In 1905-1907 the Colorado broke through an aqueduct due to high snow melts and rain and for almost 2 full years nearly the entire river flowed into the Salton Sink forming the modern Salton Sea. Today it is the largest lake in California. This “accidental” lake created by a poorly engineered canal system also allowed the Colorado River to create two new rivers; the Alamo River and the New River, both of which still flow today and continue to empty into the Salton Sea. You should Google all of this and read up on the history — all is interesting stuff.


This disaster led Congress to fund the construction of Hoover (originally Boulder) Dam, which was completed in 1935. Hoover is the largest reservoir, by volume of water, in the U.S. In general, dams are ecological nightmares.


Hoover is no exception, and many diversion dams have been constructed down-river of Hoover over the decades in order to mitigate some of the problems Hoover caused.  Aside from the problems Hoover caused, Hoover potentially could not handle severe flooding and the wild buildup in Lake Mead was greater than anticipated, so another great dam was built upriver; Glen Canyon Dam. This was an even greater ecological disaster and more controversial. You might want to read some of the works of Edward Abbey, especially Desert Solitaire for one side of the debate.

Here is the problem with dams. They do a lot of damage to our environment, the full extent hasn’t been truly calculated; while at the same time provide renewable, clean energy in the form of hydroelectric power, control flooding that averts natural disasters, and provide critical irrigation and water to support millions and millions of people. The ability to control nature for the benefit of man is what separates us from the rest of the animal kingdom. So I am conflicted on the issue. So there is no need to write a long dissertation.

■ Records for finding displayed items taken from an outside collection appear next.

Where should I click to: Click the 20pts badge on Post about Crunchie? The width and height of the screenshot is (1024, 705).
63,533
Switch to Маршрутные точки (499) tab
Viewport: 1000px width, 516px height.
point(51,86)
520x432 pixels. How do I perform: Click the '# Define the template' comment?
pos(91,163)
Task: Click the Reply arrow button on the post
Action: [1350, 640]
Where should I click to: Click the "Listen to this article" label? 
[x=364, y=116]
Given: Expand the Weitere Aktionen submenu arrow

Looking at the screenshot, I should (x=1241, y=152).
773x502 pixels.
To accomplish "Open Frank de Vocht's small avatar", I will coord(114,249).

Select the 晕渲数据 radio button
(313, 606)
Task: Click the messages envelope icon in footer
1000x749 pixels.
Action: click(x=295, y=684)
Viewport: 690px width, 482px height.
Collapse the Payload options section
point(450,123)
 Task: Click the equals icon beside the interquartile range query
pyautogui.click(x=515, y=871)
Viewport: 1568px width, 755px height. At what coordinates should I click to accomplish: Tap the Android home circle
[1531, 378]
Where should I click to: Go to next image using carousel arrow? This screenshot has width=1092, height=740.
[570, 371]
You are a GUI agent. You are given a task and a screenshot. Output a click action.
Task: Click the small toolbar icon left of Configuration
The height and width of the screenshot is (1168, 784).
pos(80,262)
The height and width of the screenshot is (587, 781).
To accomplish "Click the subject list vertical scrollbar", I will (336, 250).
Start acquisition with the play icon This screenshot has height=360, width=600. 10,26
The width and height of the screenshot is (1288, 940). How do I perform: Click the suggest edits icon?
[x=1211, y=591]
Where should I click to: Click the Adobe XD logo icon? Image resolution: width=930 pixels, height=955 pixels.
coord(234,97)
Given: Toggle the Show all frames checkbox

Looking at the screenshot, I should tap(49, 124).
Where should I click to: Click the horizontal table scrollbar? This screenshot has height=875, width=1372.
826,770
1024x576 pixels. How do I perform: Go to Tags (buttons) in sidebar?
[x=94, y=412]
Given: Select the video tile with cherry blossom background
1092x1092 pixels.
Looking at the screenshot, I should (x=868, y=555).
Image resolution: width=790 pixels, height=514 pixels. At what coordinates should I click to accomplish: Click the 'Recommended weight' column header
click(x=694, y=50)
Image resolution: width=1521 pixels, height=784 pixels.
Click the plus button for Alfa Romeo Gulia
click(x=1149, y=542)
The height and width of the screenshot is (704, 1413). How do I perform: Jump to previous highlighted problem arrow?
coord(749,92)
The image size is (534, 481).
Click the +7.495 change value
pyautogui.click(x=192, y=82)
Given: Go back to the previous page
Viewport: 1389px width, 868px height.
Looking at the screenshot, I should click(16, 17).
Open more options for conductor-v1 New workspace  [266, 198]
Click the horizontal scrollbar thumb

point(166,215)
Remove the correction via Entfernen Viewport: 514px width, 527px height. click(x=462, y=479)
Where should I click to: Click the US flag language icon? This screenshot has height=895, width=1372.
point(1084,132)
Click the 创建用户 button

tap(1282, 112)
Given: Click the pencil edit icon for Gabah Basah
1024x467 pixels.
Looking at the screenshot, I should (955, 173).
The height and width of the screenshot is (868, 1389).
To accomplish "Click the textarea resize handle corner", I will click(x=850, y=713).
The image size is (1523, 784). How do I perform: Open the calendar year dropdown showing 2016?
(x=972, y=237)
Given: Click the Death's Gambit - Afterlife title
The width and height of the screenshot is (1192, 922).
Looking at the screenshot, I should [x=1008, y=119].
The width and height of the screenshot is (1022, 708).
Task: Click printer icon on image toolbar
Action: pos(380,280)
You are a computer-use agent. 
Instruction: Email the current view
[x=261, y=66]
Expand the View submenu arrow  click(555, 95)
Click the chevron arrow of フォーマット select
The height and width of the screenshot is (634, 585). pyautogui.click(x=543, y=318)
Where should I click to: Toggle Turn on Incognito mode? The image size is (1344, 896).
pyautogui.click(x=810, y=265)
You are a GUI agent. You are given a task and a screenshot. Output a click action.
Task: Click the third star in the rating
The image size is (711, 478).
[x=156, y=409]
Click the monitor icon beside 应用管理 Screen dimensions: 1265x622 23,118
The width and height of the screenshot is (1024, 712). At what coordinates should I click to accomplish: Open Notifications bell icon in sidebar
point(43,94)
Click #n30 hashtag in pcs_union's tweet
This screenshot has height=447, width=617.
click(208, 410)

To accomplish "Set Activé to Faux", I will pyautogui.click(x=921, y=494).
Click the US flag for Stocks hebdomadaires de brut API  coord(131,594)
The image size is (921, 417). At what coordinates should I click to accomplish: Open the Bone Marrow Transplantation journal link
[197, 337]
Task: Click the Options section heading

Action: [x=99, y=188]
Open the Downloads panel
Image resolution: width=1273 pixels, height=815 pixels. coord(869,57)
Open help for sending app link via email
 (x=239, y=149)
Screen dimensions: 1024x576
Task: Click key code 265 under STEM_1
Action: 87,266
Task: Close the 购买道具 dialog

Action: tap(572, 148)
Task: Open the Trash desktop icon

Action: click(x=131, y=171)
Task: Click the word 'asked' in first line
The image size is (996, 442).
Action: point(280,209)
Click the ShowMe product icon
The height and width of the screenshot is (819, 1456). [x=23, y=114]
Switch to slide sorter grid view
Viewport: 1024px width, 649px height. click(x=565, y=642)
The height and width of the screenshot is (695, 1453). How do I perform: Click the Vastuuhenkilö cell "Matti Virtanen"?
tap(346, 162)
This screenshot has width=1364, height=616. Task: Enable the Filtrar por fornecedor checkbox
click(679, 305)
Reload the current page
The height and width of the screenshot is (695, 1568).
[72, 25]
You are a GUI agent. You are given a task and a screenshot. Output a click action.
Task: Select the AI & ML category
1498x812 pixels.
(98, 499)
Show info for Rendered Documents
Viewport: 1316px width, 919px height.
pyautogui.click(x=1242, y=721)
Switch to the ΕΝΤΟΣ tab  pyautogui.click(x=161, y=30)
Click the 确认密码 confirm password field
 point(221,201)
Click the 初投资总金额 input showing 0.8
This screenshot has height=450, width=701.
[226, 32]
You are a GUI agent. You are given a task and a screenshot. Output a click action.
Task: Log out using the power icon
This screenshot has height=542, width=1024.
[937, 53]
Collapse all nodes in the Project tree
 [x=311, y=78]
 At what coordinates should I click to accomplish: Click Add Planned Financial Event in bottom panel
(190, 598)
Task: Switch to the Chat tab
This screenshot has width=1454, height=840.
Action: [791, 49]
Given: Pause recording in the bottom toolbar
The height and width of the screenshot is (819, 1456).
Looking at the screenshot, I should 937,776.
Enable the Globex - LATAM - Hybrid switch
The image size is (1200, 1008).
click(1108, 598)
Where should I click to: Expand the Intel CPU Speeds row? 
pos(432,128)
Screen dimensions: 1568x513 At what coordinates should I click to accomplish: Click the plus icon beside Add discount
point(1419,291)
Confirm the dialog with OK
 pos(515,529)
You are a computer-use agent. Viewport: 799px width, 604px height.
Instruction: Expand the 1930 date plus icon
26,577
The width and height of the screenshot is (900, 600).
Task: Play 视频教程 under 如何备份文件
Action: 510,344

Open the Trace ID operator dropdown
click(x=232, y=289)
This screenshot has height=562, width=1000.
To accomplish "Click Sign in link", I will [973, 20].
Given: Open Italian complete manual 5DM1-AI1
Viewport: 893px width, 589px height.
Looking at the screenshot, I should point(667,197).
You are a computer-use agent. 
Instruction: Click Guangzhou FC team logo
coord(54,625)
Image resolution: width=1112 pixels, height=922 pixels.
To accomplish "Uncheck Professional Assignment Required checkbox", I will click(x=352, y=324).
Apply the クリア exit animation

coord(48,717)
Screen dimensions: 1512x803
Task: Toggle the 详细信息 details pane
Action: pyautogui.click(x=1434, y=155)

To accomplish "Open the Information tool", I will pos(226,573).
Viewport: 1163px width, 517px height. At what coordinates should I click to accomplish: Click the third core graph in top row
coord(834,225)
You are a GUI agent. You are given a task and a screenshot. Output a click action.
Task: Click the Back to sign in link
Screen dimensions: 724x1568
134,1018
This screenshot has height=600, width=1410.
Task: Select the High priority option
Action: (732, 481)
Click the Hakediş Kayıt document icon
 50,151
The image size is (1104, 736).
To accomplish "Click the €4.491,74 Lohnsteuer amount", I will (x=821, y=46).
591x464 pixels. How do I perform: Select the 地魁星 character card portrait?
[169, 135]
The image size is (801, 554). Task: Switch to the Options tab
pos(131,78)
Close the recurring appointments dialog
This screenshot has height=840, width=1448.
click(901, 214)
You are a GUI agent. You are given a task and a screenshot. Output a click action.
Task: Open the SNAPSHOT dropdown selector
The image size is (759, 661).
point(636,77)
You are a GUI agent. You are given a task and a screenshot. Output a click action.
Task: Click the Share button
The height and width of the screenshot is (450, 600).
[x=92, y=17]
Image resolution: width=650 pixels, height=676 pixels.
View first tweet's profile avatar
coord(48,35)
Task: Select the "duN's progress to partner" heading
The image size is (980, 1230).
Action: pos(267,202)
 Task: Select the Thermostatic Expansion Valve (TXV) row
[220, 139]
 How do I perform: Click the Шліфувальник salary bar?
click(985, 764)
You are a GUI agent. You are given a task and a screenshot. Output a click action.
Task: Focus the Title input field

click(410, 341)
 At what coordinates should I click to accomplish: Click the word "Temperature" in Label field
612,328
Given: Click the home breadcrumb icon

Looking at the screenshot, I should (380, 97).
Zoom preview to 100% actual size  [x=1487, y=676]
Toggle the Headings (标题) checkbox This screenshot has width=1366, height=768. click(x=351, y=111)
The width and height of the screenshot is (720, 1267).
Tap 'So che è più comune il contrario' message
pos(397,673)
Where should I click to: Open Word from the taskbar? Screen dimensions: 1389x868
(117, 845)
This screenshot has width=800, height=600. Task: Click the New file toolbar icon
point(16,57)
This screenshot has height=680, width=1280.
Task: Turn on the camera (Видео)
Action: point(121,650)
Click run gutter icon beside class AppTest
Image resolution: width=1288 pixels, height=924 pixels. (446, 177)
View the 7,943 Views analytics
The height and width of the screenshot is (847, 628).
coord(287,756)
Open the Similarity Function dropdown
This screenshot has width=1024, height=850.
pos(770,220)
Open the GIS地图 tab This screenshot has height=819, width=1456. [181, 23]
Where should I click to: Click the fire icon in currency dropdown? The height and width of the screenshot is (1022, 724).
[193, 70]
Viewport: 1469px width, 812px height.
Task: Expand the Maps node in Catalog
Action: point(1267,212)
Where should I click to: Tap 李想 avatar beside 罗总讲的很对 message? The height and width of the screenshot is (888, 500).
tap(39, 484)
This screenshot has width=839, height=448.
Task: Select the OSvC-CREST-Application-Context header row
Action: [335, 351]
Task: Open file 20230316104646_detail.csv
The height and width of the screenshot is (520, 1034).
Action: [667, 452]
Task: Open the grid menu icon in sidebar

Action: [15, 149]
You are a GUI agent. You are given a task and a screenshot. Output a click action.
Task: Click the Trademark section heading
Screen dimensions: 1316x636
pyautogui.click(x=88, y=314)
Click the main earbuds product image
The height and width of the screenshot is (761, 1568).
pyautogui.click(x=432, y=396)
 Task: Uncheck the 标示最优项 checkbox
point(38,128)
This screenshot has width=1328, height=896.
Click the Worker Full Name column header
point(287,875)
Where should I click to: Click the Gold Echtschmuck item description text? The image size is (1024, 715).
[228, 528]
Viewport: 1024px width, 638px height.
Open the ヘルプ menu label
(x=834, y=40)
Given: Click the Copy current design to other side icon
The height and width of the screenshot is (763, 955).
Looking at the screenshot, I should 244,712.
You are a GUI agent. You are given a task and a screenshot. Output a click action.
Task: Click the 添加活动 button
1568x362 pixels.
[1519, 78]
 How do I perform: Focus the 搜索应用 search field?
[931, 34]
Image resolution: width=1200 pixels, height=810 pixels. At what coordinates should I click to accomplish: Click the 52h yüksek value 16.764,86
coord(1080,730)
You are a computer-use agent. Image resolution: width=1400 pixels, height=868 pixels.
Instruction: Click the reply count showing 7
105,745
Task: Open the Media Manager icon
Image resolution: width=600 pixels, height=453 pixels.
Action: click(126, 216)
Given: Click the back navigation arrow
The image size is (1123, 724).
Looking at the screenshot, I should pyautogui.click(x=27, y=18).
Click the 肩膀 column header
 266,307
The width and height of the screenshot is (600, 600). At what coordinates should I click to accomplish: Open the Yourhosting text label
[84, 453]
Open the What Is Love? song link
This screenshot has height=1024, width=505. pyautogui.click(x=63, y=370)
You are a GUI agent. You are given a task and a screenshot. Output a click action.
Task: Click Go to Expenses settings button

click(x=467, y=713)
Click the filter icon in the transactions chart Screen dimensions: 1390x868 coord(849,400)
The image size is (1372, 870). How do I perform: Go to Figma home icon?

The section of river we traveled has its quiet sections and busy parts. We drank in the solitary portions, explored empty lagoons, and didn’t let the busy, noisy parts affect us. With our small boat and motor we travel slowly and get to see many things 99% of the water racers never know exist. It works for us. For more about the Colorado River I recommend two books by Colin Fletcher, The Man Who Walked Through Time and River.

We didn’t take many pictures on this trip. We were too busy doing river stuff.